Document excerpt:
Build & Learn
October 22, 2025

Video transcription made simple: From segments to timestamps

AI video transcription converts your videos to accurate, timestamped text in minutes. Transcribe files to TXT, SRT, or VTT for search, captions, and editing.

Kelsey Foster
Growth
Kelsey Foster
Growth
Reviewed by
No items found.
No items found.
No items found.
No items found.
Table of contents

Video transcription made simple: From segments to timestamps

This tutorial shows you how to build a complete video transcription system that converts spoken words into timestamped text using Python and AssemblyAI's API. You'll create a solution that processes video files and generates multiple output formats—plain text for documentation, SRT files for video editing, and VTT files for web players. The system handles everything from single video files to production-scale batch processing with speaker identification.

You'll use AssemblyAI's Python SDK for async transcription, Python's built-in file handling for format conversion, and optional concurrent processing libraries for scaling to multiple videos. The implementation covers segment extraction, timestamp formatting, and export functions that produce industry-standard caption files compatible with major video editing platforms and streaming services.

Short problem 1: Condense the paragraph of the video transcription tutorial that begins "This tutorial shows you how to build" into a short bulleted list that keeps its main facts.
Short problem 2: In one to three sentences, explain why the system in the video transcription tutorial produces more than one output format, using only the reasons the tutorial gives.
The stored data that comes next is separate from the video transcription tutorial.

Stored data
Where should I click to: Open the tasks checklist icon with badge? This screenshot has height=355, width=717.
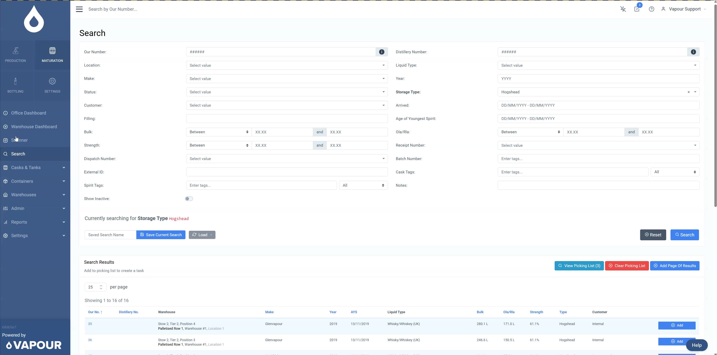coord(637,9)
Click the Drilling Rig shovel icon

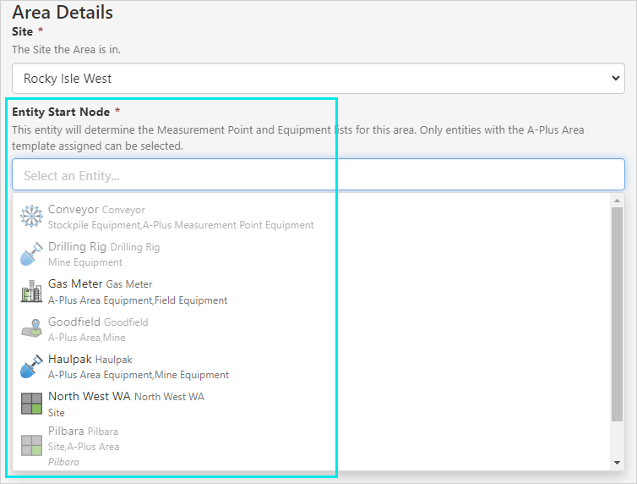click(x=31, y=254)
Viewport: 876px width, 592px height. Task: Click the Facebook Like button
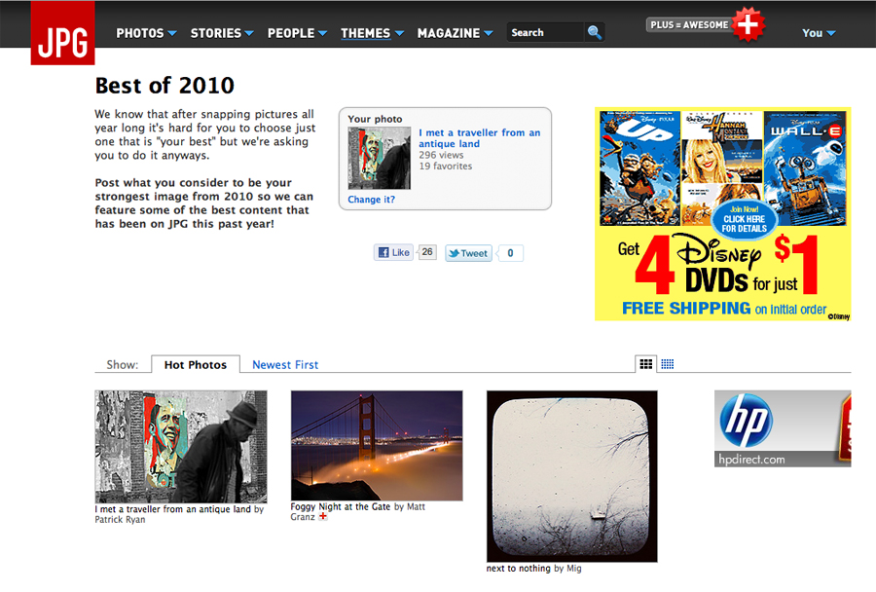[394, 253]
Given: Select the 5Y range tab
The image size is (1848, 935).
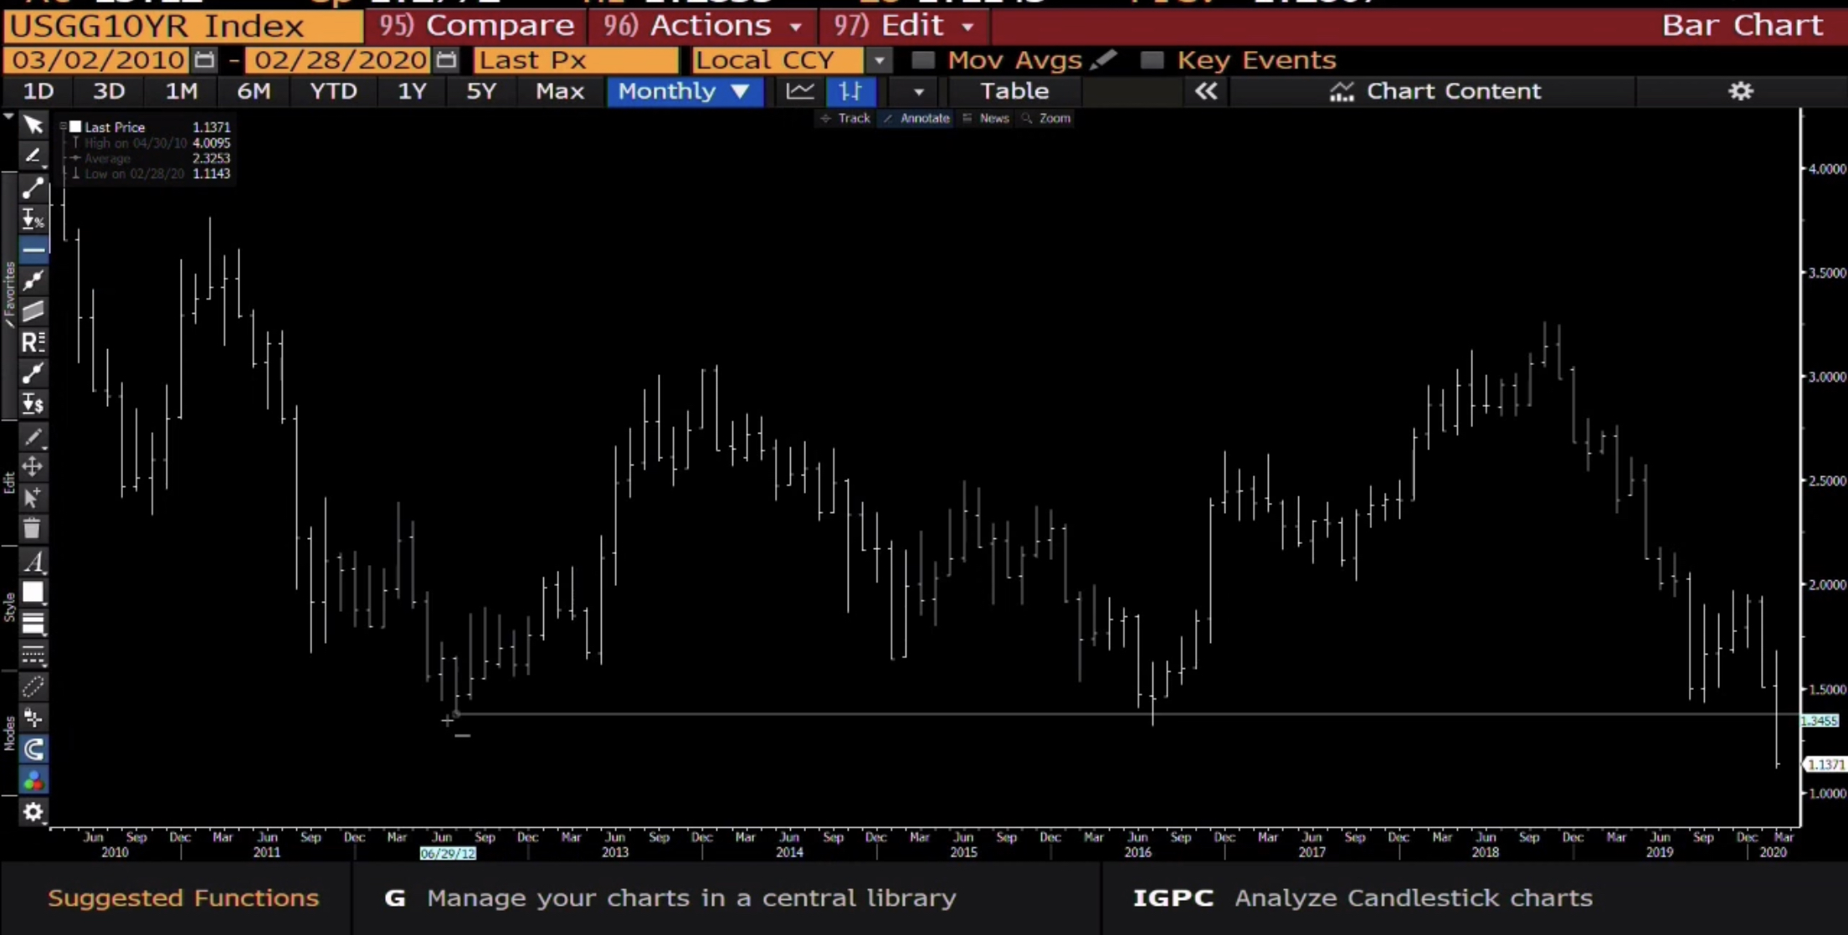Looking at the screenshot, I should pyautogui.click(x=480, y=91).
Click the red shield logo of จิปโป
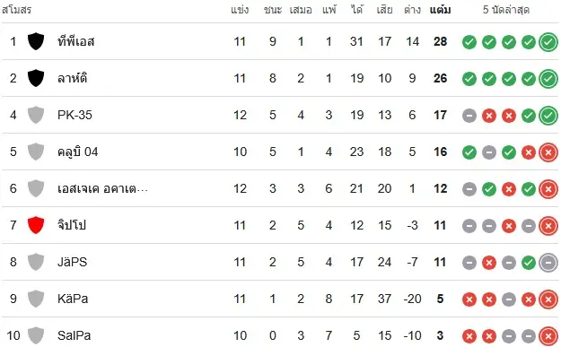The height and width of the screenshot is (347, 561). (36, 225)
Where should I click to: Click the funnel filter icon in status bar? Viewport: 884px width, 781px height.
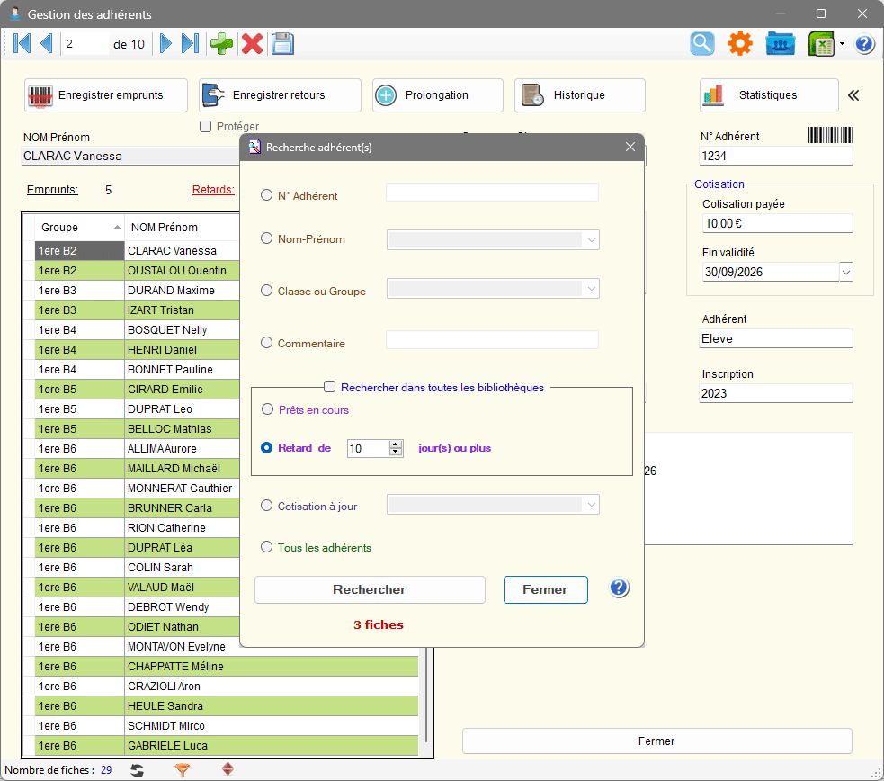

Task response 1:
- Builds a complete video transcription system that turns spoken words into timestamped text, using Python and AssemblyAI's API
- Processes video files and produces three output formats:
  - plain text for documentation
  - SRT files for video editing
  - VTT files for web players
- Handles everything from single video files to production-scale batch processing with speaker identification

Task response 2: Each format serves a different purpose. Plain text is for documentation, SRT files are for video editing, and VTT files are for web players.